What you need to do =>
Return every record below exactly; leave out the images.

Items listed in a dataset
-=-=-
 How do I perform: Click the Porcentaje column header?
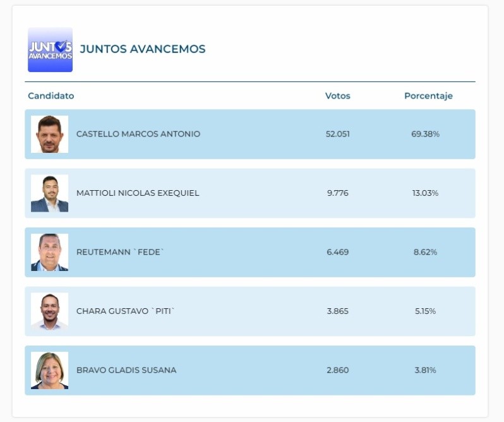428,96
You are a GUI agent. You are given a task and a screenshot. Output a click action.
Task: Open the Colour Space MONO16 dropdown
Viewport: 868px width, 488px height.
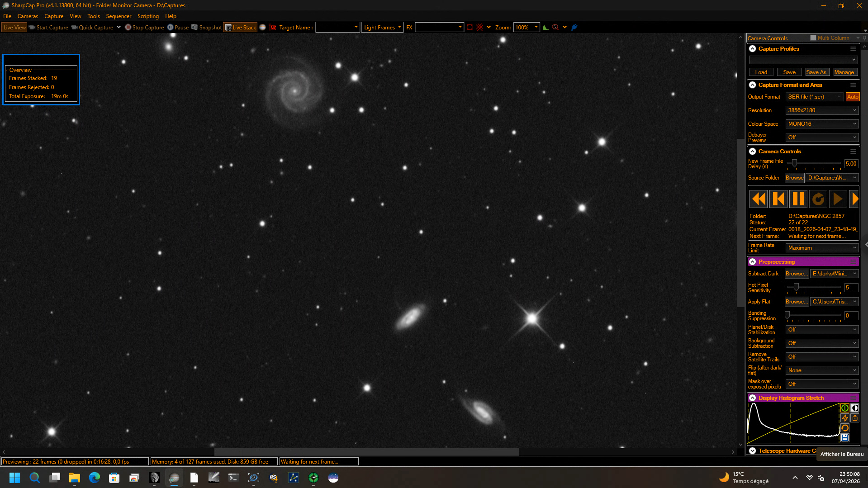[x=822, y=124]
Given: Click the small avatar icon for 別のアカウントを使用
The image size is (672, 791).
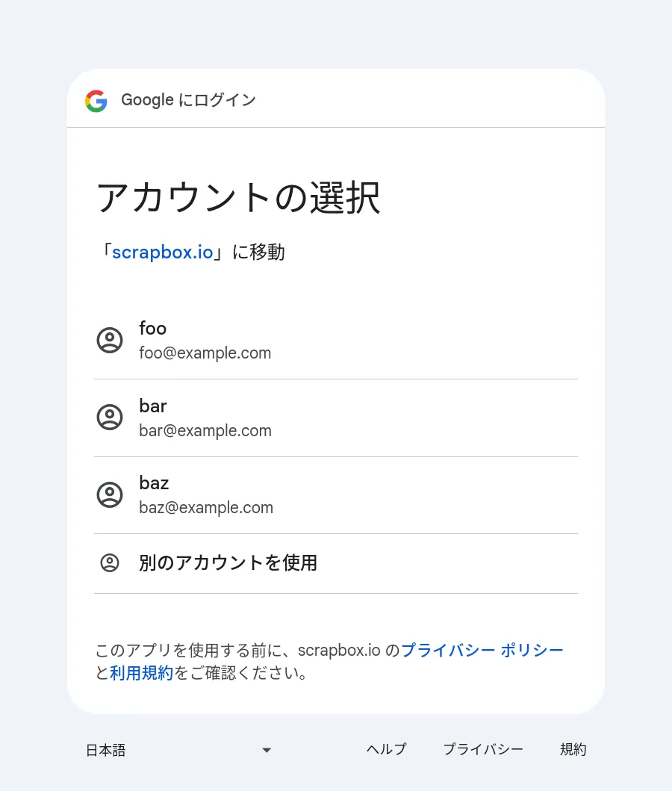Looking at the screenshot, I should coord(110,562).
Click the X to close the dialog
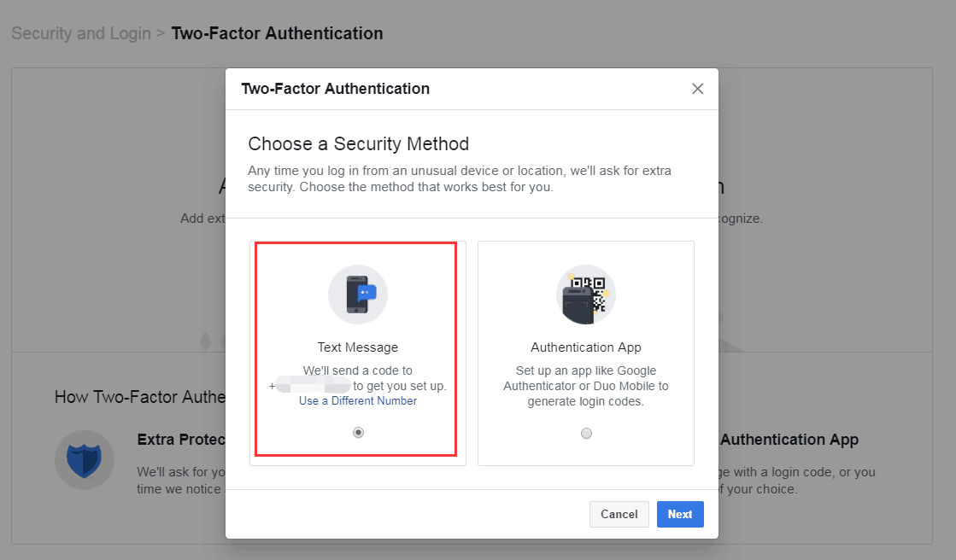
-=-=-
Result =>
 How do I perform: Click the Porcentaje column header?
428,96
You are a GUI agent. You are given a task and a screenshot. Output a click action.
Task: Open the Colour Space MONO16 dropdown
Viewport: 868px width, 488px height.
[x=822, y=124]
Given: Click the small avatar icon for 別のアカウントを使用
The image size is (672, 791).
Looking at the screenshot, I should coord(110,562).
Click the X to close the dialog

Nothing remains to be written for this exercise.